You can make all the necessary cuts for tenons on the bandsaw... I've done it that way myself. I used it on every tenon on this Mission Quilt rack:
http://www.woodworkingtalk.com/members/woodnthings-7194/albums/mission-quilt-rack/


----------



## Tebluth (Aug 23, 2016)

TimPa, I've discussed that with them and they're ok with a little expansion/contraction. FWIW, I did my home table this way using poplar boards and 1/2" dowel joinery for the breadboards and a year later it's still going strong here in Denver. I compensated some for potential movement in the way I joined the boards and drilled my dowel holes. There hasn't been any noticeable expansion/shrinkage anywhere on the piece. I've advised them they may see some shrinkage/expansion of about 1/4" on each side at the most but they don't care and besides the table will be in a humidity controlled environment so they're not worried. 

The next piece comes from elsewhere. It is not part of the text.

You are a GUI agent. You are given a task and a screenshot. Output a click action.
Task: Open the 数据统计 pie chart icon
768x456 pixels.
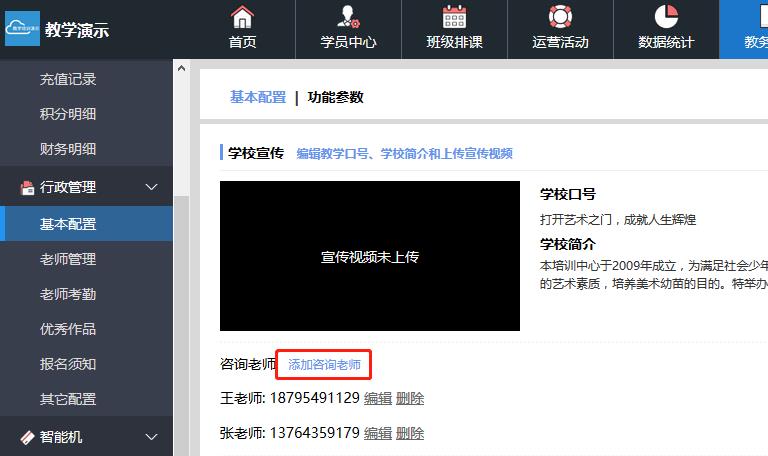coord(666,17)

TerryQ, how would you recommend joining it? Everything I've read seems to treat M&T as gospel and I want to make sure I don't cut corners, these folks are my friends.


----------



## Tebluth (Aug 23, 2016)

Woodnthings, are there band saws out there that would have the necessary clearance for a 12" wide board set on its side? I can't seem to find any. In the alternative I have a jigsaw, if I could find a blade long enough and got it set up right, think that'd do the trick?


----------



## FrankC (Aug 24, 2012)

Do you have a router?


----------



## Tebluth (Aug 23, 2016)

I sure do. Thought about using that but wasn't sure how to properly keep it flush to make sure the cuts are uniform. Suggestions welcome


----------



## woodnthings (Jan 24, 2009)

*Yes, but no...?*



Tebluth said:


> Woodnthings, are there band saws out there that would have the necessary clearance for a 12" wide board set on its side? I can't seem to find any. In the alternative I have a jigsaw, if I could find a blade long enough and got it set up right, think that'd do the trick?


There are some very large capacity bandsaws, but they wouldn't not be your 1st choice in this case. Sorry, didn't realize your large size boards until after rereading the replies. A router is your best bet at this point. A jig saw will get your shoulders to the right size, or a hand saw will also as suggested. You may be able to cut the tenons using a Japanese pull saw on the 12" wide boards into the end grain ... I donno? but you could certainly come close and remove the waste using a router with a planing or dado bit.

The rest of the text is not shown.